* **Page excerpt**
((
Statistical analysis
Continuous variables were shown as means ± SD and categorical variables as number unless otherwise described. Student’s t test was used to compare continuous variables. The chi-square test or Fisher’s exact test was used to compare categorical variables. We divided the patients into two groups according to MBF value: low MBF group as MBF ≤ 1.15 ml/min/g and high MBF group as MBF > 1.15 ml/min/g. We chose this value because 1.15 ml/min/g was the median MBF in this cohort.
Kaplan-Meier survival analysis was used to assess the distribution of time to events in different groups. Differences in time-to-event curves were compared with the log-rank statistic. The effect of the variables on the primary endpoint was evaluated using the univariate Cox proportional hazards models. Adjusted Cox proportional hazards models were used to evaluate whether the predictive value of MBF was independent of the presence of ischemia and cardiac risk factors: Model 1, MBF ≤ 1.15 and presence of ischemia; Model 2, parameters in model 1 and sex, age >65 y, cardiac risk factors (diabetes mellitus, hypertension, dyslipidemia, smoking, and family history); Model 3, parameters in model 2 and known cardiovascular disease, performance of early revascularization.
Sample size was calculated based on the results of the FACTOR-64 trial15. We assumed that the mean event rate would be around 2%, and the event rate of the high and low MBF group would be 4% and 0.5%, respectively. To indicate a difference between the different MBF groups, the minimum sample size was calculated as 498 patients (249 patients in each group) at 0.80 power. Sample size calculations were based on a type 2 error (α = 0.05). However, patient recruitment became impossible because of the change in the affiliation of the primary investigator in May 2019. We therefore included 286 patients for analysis.
Statistical analyses were performed using JMP software (ver. 12.2.0; SAS, Cary, NC). In all analysis, p < 0.05 was adopted to indicate statistical significance.
Results
Patient population
Records of 286 patients in the registry were initially examined (Fig. 1). We excluded patients who refused to participate in the study (n = 1) and underwent a repeated CTP exam (n = 4). Furthermore, the following 27 patients were excluded: arrhythmia (n = 12), unable to hold breath (n = 11), caffeine intake <12 h before the exam (n = 2), technical error (n = 1), and contrast medium extravasation (n = 1). An additional 12 patients were lost to follow-up. The final study population consisted of 242 patients.
Patient and scan characteristics
Male patients accounted for 70% and the mean age was 65.9 ± 11.3 y (Table 1). Symptomatic patients consisted 22% of the population. Most patients had diabetes mellitus (84%), hypertension (77%), and dyslipidemia (81%). A history of previous cardiovascular disease was found in 35 patients (14%). Body mass index was lower in patients with adverse events than patients without (p = 0.02), otherwise, no statistically significant difference was observed in the remaining patient characteristics between the groups.
))
* **Work item**
According to the study excerpt, how many patients made up the final study population?

* **Dataset extract**
((
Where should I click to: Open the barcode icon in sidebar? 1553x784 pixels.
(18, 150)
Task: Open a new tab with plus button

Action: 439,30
))
* **Problem solution**
242 patients.